--- About this exercise ---
Copy out the data line by line exactly, from its start to the line bearing "Work with Us (205, 2333)", inclusive.

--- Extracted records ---
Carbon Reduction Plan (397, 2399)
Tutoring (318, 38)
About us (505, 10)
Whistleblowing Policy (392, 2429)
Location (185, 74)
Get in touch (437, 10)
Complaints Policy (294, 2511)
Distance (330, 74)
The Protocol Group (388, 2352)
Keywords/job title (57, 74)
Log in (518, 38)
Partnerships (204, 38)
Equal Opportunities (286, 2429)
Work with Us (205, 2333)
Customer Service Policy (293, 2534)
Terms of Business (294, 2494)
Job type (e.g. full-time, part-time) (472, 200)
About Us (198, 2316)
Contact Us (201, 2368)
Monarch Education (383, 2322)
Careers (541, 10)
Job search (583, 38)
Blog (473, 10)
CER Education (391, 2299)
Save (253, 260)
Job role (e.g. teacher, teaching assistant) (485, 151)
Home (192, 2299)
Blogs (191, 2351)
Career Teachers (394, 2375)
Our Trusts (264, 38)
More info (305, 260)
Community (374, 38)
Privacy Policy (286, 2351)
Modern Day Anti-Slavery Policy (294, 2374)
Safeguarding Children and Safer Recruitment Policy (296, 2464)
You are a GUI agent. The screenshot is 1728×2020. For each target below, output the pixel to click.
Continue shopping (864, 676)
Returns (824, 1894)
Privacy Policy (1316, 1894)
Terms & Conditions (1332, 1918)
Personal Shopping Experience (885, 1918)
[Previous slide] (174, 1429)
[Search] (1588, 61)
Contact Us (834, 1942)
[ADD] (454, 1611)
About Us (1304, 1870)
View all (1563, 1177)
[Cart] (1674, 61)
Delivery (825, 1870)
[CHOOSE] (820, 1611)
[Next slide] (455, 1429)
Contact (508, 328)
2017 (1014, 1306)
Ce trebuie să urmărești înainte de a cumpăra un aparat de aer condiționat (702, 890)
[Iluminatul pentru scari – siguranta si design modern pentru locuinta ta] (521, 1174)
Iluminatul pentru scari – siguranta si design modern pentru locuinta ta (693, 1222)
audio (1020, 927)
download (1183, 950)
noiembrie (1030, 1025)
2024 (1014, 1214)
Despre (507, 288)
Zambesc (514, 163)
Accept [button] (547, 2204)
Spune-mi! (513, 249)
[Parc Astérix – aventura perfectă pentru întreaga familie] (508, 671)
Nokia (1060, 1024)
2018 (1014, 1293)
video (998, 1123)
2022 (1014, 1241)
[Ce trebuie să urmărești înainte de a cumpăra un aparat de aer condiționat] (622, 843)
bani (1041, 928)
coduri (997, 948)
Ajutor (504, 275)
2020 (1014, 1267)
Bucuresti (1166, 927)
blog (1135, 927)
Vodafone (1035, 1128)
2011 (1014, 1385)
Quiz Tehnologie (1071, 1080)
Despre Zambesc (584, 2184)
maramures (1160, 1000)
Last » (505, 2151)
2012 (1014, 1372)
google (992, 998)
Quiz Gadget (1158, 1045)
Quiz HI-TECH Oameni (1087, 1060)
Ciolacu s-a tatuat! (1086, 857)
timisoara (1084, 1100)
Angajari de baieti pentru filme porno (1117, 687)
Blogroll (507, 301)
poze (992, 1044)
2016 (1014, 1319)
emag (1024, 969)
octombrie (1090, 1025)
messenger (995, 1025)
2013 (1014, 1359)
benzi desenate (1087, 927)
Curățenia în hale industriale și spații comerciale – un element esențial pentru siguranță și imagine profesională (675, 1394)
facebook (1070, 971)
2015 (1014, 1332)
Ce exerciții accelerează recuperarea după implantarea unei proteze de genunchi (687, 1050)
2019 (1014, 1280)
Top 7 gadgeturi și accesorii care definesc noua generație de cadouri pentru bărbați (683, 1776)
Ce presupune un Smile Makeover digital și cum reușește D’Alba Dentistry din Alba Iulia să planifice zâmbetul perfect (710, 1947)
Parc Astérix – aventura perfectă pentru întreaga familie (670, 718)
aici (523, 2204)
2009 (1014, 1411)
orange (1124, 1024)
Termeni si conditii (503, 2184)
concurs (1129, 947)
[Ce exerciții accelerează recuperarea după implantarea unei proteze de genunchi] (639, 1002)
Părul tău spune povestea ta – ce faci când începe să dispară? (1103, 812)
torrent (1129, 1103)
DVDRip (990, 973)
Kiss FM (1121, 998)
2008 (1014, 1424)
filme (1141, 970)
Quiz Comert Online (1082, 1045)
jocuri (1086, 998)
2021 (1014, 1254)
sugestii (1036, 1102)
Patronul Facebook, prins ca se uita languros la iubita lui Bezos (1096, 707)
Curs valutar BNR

--- Expected answer ---
Carbon Reduction Plan (397, 2399)
Tutoring (318, 38)
About us (505, 10)
Whistleblowing Policy (392, 2429)
Location (185, 74)
Get in touch (437, 10)
Complaints Policy (294, 2511)
Distance (330, 74)
The Protocol Group (388, 2352)
Keywords/job title (57, 74)
Log in (518, 38)
Partnerships (204, 38)
Equal Opportunities (286, 2429)
Work with Us (205, 2333)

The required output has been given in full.